I have a linear equation system with full (not sparse) matrix of size 5000x5000. Solution time using pure SciPy is approximately 0.86 seconds. Using Rhino + compas.rpc + SciPy the solution time is 185 seconds.
Are such solution times expected and I have to get along with it, or is there a possibility to speed up the process ?
As a first guess, I would assume that the matrix is slow to serialize and deserialize. You need to take into account that the deserialized matrix on the Rhino side will not by a numpy array, but a generic python list, with the corresponding impact on performance that this implies.
Would it be possible for you to post a snippet that reproduces the issue?
for my testing purposes I stored the matrix A and vector b as a json files on the disk.
Reading json and converting to python list (array) is not included in the time.
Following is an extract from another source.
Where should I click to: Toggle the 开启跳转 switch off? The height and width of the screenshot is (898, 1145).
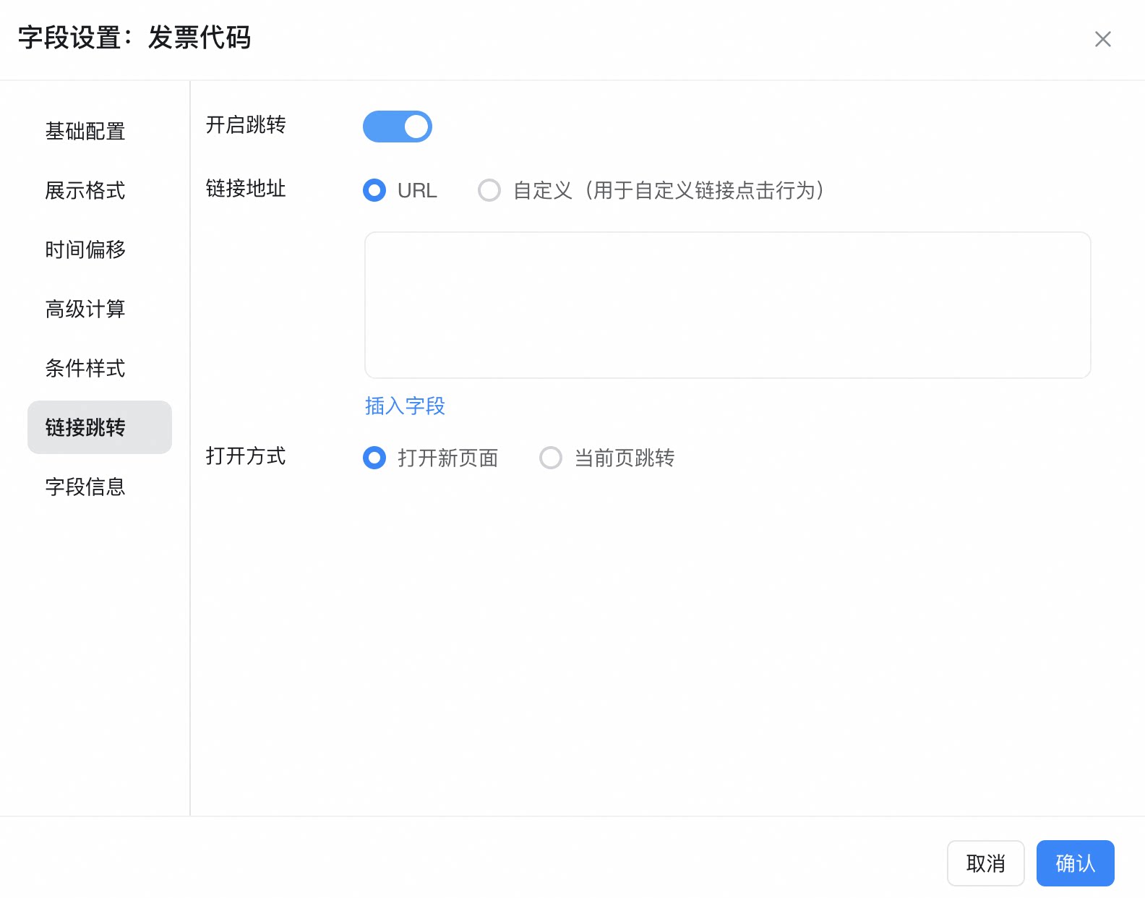pos(398,127)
Only the (time3-time2) takes +/- 180 seconds.
from System import Array
import rhinoscriptsyntax as rs
from time import time
import json
import compas
from compas.rpc import Proxy
linalg = Proxy('scipy.linalg')
time0 = time()
with open('A.json', 'r') as f:
datastore = json.load(f)
AA = datastore['A']
with open('b.json', 'r') as f:
datastore = json.load(f)
bb = datastore['b']
time1 = time()
time2 = time()
x = linalg.solve(AA, bb)
time3 = time()
print 'JSON conversion took', (time1-time0), 'seconds'
print 'Linear system solution took', (time3-time2), 'seconds'
Json with A matrix is about 812 MB large, since it contains 5000x5000 elements. If you find it important I can send it over, but the matrix (and vector) was just randomly generated outside Rhino using following code:
import time
import json
import numpy
size = 5000
time0 = time.time()
A = numpy.random.rand(size,size)
b = numpy.random.rand(size,1)
x = numpy.linalg.solve(A,b)
print('Elapsed time is',time.time()-time0,'seconds')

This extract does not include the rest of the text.